Most importantly, pour out your heart in your writings. Let every iota of emotions run through the piece as the readers get fed by it.

What do you hope readers take away from your story?

I once read somewhere that a good story comforts the disturbed, and disturbs the comforted.

I want my readers bathed in the rain of awe, transported to places they haven’t been before vis-à-vis the story genre. I desire they have a feeling of optimism at the end of it. 

What inspired you to write this story?  Where did the idea come from?

Sometimes in April 2019 in Anambra state, I was serving there as a Youth Corper–a compulsory one-year service required for all graduates in Nigeria.

On this said date, some Corpers and I went for a hang out that evening. A heavy downpour made us linger at the location we visited. I later received a call from another Corper, saying flood water had entered into our lodge.

This was my first time experiencing such. That night was one that drilled dread in us. We feared that snakes would have been flushed out of their homes because our lodge was sharing spaces with the bush, and swim through the flood to attack us.

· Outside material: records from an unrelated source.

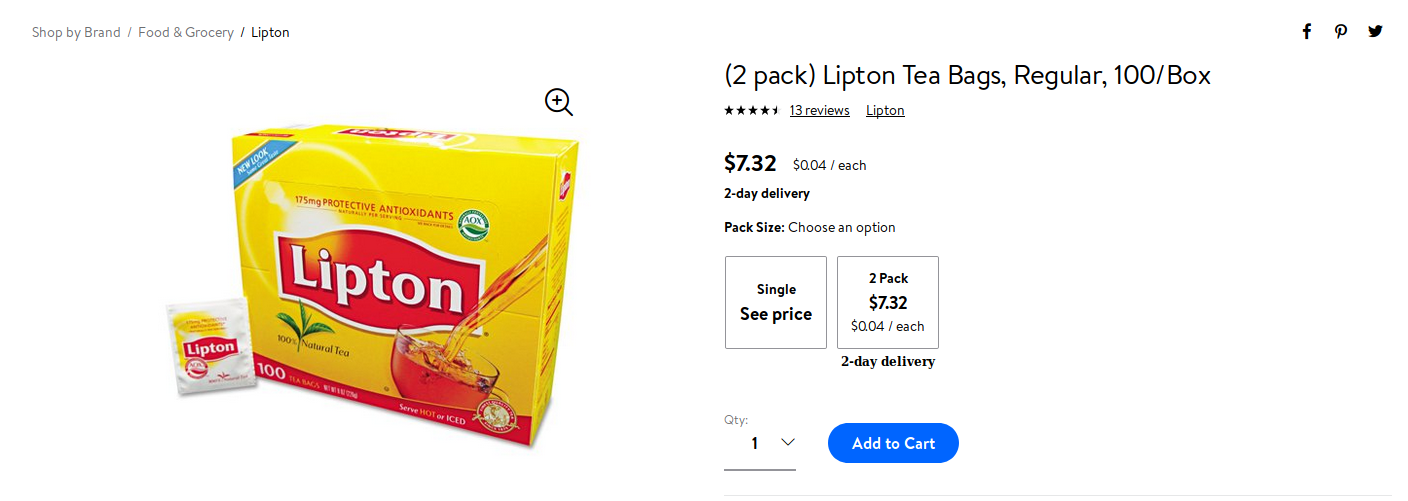The width and height of the screenshot is (1408, 501).
Task: Pin this product on Pinterest
Action: [1341, 31]
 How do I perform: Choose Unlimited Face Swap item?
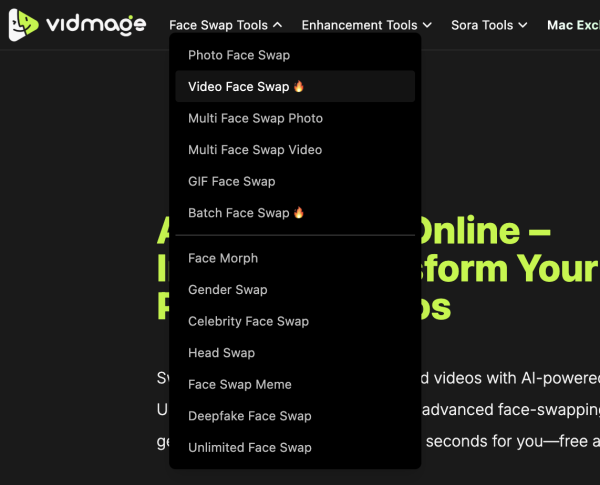point(250,447)
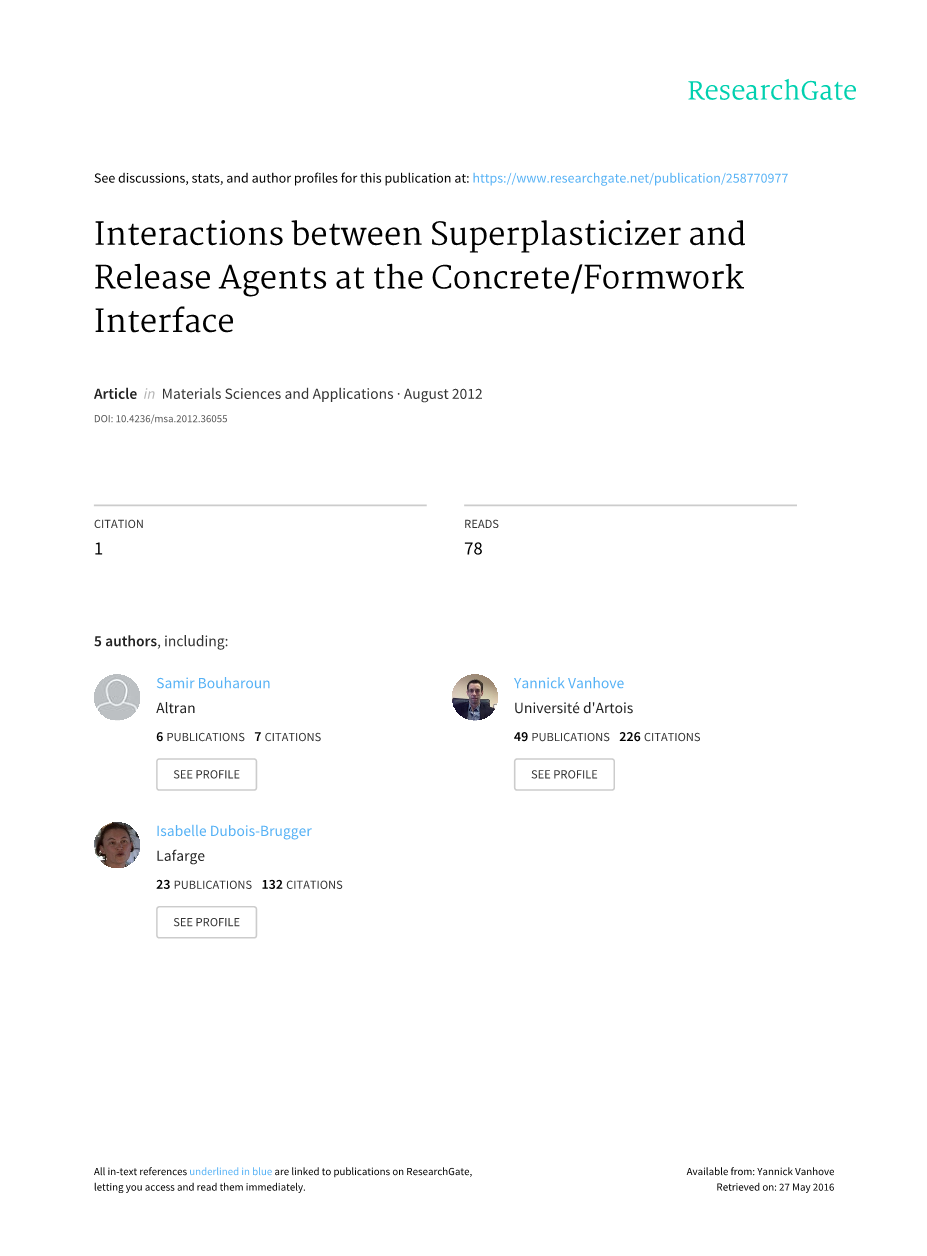Click the ResearchGate logo
This screenshot has width=927, height=1256.
[x=771, y=91]
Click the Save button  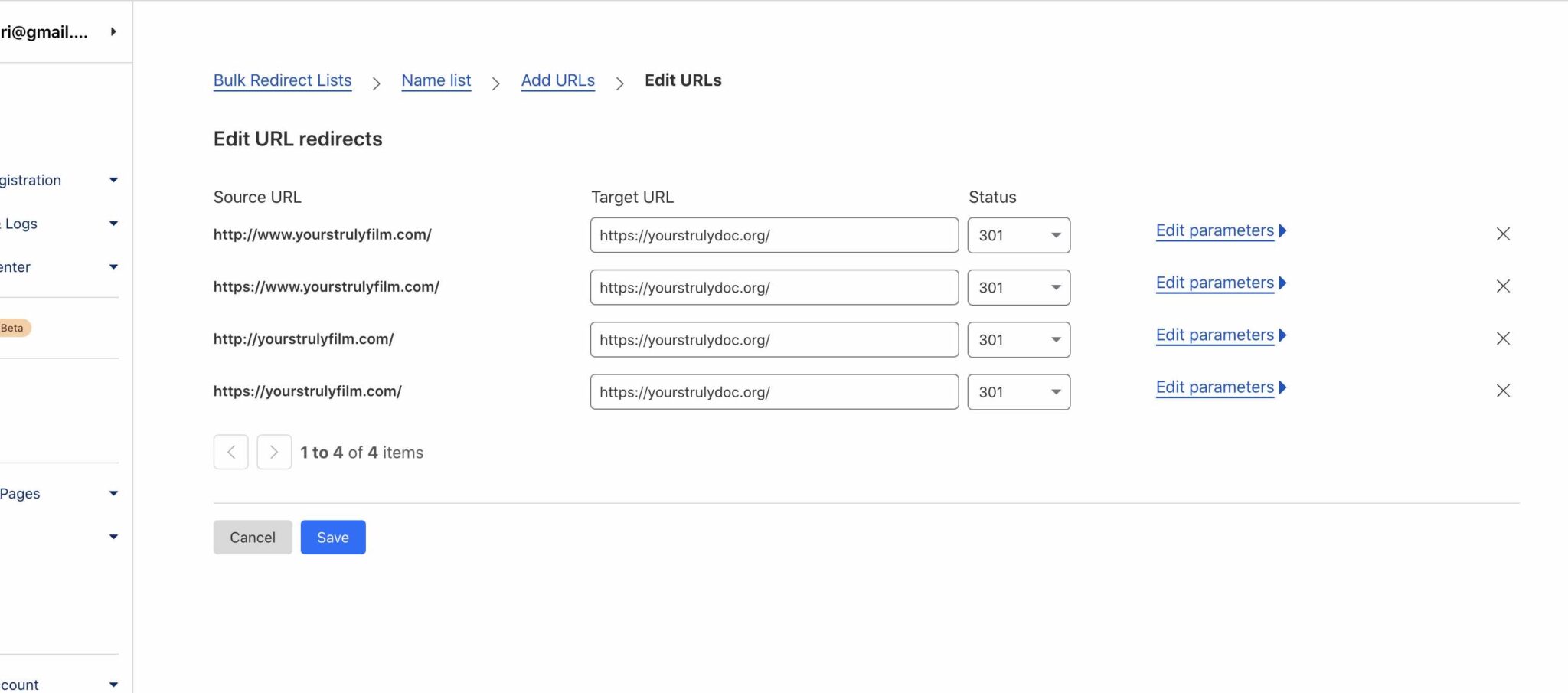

Our foodstuff, books, shoes, few gadgets, mattresses, and clothes were affected by the flood. We had to sleep in another Corper’s room that day at about 1:47 am after we saved some items that weren’t damaged.

“All We Have Left is Ourselves” was heavily anchored on my experience that night and subsequently in that community. The community being a rural area had little intervention from the local government in terms of social provisions. They provided ways to reduce the massive flood in case it attacks again. Unlike the urban communities that enjoy smooth roads, stable electricity, good drainage system, proper refuse disposal, and others being the perks of being situated in a boti* area, where I lived was somewhat secluded from these benefits.

The people in my story only had themselves to make their community better, just like the people where I served. The Corpers and I told our Local Government Inspector about this experience, hoping to see how we could help them.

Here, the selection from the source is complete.